A fitting name for the new European debt instruments likely to revitalise the international borrowing landscape would be Delors bonds, recognising the pioneering role of the former European Commission president in promoting continent-wide integration.
Jacques Delors, who turned 95 on 20 July, headed the Commission in 1985-95, laying the groundwork for the single market and economic and monetary union. He launched grand schemes for ‘trans-European networks’ in transport and infrastructure that may now finally be enacted under the €750bn recovery plan agreed in Brussels on 21 July. After he left office Delors castigated critical flaws in EMU, not least the lack of centralised debt issuance capacity – handicaps that the euro bloc now seems likely, at least in part, to overcome.
The EU is set to become one of Europe’s largest bond issuers in a step that will add significantly to the flow of ‘safe assets’ – much in demand from international investors – when issuance starts probably in early 2021. According to a senior European official, enabling an enhanced international role for the euro is a beneficial side effect of the recovery fund accord reached after four nights of negotiations in Brussels.
A new Commission debt instrument – adding sizably to the €52bn stock of past issues to finance individual country programmes – will replenish future portfolios of European ‘safe assets’. These include bonds from the European Investment Bank, European Stability Mechanism and the German and Dutch governments, which have both borrowed greatly since March to finance pandemic recovery budgets.
Borrowing to finance recovery loans and transfers to hard-hit European countries, heavily geared to promoting ‘greening’ and ‘digitalisation’ in line with ambitious pre-pandemic Commission plans, extend Delors’ vision of 30 years ago. The high point, setting up the Edinburgh growth initiative, was the European summit in the Scottish capital in December 1992. This enacted a slender temporary lending facility of Ecu5bn, denominated in the Commission’s pre-euro accounting unit, devoted to so-called TENs for transport, energy and telecommunications and support for smaller businesses.
The Brussels deal is a landmark for several reasons.
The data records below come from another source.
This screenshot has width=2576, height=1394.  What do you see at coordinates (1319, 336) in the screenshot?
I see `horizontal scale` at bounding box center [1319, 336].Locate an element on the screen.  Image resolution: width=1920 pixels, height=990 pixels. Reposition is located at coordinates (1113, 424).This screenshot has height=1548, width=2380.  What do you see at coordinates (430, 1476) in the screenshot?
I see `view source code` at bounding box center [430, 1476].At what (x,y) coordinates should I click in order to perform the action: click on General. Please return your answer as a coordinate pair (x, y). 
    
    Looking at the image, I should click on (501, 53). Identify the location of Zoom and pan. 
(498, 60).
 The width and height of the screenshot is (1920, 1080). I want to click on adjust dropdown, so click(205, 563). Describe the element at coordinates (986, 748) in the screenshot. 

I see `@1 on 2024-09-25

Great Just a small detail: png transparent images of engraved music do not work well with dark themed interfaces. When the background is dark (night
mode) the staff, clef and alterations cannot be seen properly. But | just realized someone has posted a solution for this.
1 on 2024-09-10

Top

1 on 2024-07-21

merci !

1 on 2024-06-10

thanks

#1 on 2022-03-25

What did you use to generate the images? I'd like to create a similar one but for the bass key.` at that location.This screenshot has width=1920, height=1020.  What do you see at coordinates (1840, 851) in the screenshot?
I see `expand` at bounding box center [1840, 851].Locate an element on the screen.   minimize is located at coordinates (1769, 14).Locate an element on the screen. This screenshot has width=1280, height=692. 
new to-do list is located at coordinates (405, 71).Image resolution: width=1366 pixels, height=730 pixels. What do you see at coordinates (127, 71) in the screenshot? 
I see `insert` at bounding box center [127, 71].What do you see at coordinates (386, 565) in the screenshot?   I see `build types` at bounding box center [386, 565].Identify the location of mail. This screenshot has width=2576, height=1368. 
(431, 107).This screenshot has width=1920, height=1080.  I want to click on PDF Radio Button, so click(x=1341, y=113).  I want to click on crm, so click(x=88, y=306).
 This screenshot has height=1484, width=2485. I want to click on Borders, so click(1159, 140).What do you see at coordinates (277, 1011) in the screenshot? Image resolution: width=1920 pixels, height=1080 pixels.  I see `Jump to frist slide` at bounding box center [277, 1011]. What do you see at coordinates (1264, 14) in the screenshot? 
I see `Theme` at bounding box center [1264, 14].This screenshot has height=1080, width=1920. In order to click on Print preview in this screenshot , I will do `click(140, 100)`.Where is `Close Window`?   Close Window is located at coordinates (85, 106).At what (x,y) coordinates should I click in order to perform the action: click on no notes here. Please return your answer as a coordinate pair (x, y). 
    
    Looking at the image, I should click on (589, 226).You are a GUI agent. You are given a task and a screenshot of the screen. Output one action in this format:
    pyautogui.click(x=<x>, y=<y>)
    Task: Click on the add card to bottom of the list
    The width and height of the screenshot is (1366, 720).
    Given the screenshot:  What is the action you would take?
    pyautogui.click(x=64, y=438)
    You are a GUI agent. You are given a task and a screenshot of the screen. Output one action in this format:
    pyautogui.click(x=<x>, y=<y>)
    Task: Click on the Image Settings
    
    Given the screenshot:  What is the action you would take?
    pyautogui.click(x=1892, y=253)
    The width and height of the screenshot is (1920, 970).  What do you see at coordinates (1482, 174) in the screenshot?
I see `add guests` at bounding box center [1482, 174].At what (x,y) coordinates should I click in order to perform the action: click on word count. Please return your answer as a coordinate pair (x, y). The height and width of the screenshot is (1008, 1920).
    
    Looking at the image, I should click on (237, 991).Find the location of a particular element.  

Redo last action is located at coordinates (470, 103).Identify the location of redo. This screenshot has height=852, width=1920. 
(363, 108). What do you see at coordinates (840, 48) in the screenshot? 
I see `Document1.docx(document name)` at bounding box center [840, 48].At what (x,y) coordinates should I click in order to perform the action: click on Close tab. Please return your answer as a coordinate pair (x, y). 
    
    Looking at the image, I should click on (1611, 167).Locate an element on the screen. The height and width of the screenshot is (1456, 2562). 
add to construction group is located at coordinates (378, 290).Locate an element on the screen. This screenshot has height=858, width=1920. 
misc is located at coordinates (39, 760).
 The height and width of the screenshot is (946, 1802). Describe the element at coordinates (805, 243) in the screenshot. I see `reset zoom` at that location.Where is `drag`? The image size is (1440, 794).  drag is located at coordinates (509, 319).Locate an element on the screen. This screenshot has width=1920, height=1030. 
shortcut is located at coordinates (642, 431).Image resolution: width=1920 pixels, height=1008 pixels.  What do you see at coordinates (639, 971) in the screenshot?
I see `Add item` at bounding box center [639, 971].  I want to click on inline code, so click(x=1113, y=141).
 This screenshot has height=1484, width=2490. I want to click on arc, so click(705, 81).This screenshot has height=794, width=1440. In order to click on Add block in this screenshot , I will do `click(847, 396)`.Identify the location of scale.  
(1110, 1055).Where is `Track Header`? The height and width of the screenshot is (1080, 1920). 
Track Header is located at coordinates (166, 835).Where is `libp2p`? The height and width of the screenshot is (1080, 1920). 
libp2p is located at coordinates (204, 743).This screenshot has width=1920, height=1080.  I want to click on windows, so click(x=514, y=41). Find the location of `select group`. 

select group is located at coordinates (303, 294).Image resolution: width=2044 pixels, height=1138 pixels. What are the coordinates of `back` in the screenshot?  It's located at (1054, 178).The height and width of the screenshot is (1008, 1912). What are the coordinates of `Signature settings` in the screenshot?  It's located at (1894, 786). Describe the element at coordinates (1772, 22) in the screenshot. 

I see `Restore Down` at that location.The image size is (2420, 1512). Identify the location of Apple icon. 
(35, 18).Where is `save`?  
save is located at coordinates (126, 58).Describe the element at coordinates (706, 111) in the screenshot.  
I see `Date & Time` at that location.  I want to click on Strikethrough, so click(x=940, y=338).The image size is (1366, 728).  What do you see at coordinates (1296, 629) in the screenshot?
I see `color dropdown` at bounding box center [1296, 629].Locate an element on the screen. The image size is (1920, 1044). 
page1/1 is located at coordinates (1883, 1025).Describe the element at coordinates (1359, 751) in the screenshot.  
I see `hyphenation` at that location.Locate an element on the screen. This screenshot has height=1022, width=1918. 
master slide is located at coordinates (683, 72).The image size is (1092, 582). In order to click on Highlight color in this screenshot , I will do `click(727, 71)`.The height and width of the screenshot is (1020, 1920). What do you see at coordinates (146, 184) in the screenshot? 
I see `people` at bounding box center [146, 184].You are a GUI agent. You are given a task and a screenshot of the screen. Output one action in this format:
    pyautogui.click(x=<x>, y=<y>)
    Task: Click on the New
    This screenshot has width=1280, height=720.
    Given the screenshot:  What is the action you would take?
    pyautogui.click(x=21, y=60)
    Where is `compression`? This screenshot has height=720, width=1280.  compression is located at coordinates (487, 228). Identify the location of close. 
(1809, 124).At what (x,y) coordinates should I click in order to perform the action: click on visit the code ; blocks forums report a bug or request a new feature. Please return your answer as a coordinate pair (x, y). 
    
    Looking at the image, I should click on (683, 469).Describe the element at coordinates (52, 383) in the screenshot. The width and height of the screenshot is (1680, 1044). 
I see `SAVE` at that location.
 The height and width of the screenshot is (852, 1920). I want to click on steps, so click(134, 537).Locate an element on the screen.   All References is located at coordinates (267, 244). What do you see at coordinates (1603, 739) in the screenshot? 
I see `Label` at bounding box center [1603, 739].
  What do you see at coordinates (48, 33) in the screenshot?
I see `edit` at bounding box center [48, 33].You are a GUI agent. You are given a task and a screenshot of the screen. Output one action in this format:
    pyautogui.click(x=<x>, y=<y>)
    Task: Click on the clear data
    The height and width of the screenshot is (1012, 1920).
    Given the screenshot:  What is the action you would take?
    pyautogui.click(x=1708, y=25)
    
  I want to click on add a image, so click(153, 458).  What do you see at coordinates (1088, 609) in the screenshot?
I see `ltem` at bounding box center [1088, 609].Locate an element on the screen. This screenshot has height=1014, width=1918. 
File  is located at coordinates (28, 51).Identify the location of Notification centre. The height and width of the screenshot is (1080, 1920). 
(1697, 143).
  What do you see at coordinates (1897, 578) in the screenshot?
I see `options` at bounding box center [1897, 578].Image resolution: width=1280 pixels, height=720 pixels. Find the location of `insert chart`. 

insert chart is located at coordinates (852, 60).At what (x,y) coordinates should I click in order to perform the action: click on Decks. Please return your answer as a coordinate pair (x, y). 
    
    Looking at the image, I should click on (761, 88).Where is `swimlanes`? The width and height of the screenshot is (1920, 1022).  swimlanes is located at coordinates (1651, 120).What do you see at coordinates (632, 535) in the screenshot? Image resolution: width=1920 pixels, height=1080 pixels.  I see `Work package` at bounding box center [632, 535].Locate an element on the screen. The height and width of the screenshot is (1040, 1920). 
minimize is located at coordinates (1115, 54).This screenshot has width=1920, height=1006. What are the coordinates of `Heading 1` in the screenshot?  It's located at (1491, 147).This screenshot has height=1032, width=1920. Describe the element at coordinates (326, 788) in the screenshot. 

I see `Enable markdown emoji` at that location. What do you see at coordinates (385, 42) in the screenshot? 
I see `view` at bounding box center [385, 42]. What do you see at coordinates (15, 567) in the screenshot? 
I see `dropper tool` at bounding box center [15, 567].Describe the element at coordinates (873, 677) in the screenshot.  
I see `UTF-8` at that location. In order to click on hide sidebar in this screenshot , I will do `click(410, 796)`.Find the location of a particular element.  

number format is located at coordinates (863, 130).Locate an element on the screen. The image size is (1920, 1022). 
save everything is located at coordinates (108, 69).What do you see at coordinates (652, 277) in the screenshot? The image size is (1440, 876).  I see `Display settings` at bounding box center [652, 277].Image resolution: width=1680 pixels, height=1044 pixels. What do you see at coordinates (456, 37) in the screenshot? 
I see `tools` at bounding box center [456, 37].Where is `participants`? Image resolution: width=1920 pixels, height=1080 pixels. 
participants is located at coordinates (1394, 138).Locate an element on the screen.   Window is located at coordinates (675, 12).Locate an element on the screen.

The EU for the first time gains access to a real budget that can be used counter-cyclically for stabilisation in future crises. It is not strictly speaking a fiscal union, reflecting the lack of debt mutualisation – still anathema to Germany and other northern countries. But it could become one over time, especially if the EU faces fresh existential upsets.
The north-south divide, although still a feature of the marathon Brussels negotiations, is less pronounced than during the euro area’s 2012-17 sovereign debt crisis. Germany has changed sides, reflecting the influence of Olaf Scholz, the Social Democratic Berlin finance minister, as well as a new-found European spirit from Chancellor Angela Merkel. The northern camp, no longer with Germany as a core supporter, has fractured and – with different concessions made in Brussels to Austria, the Netherlands, Sweden and Denmark – was able to agree a deal on the loans-grant package.
This plan confirms once again the importance of crisis in driving Europe forward, an idea popularised by Jean Monnet, one of the European Community’s founding fathers in the 1950s, as well as by Delors himself. The Delors plan for EMU, although promulgated before the fall of the Berlin wall in November 1989, was given fresh impetus by the crisis of confidence between France and Germany caused by German unification in 1990.
Without both the pandemic and the UK’s formal departure from the EU on 31 March, the EU would never have moved forward as it has done since April. The absence of the UK in the negotiations has changed Europe’s centre of gravity and allowed the Franco-German couple to regain a leading role.
Supporting the Franco-German consensus behind the recovery fund was the German constitutional verdict on 5 May setting conditions for German participation in European Central Bank’s bond purchases. Although the legal and technical dispute over Bundesbank bond-buying has been settled for the time being, the judgment reminded Merkel of the danger of over-reliance on ECB support purchases together with the overall background of economic shock, this has helped promote long overdue rebalancing of monetary and fiscal policy throughout EMU.
Building the international role of the euro is a traditional French goal to which Germany now gives more support, ‘Delors bonds’ are a safe haven in the making. Even if the common European debt is relatively small (€750bn, 5.7% of the EU-27 GDP) compared to the US treasuries market ($20tn) 93% of US GDP), investor appetite will be strong and attractiveness could grow over time.
Another visionary force behind latest developments is Vítor Constâncio, the Portuguese finance minister and central bank governor who stepped down as ECB deputy president in 2018 lamenting that EMU still was unfinished business. Three months ago in an OMFIF virtual conference Constâncio put forward a plan for the European Commission ‘to raise loans with joint EU liability (Treaty article 122.2) and then finance some crisis-related national expenditures without increasing upfront the debt of member countries.’ Three days after the plan was agreed – although it still requires arduous national ratification procedures in all 27 states – Constâncio reflects on the EU moves in a further OMFIF virtual gathering on 24 July.
David Marsh is Chairman of OMFIF. Didier Borowski is Head of Global Views at Amundi.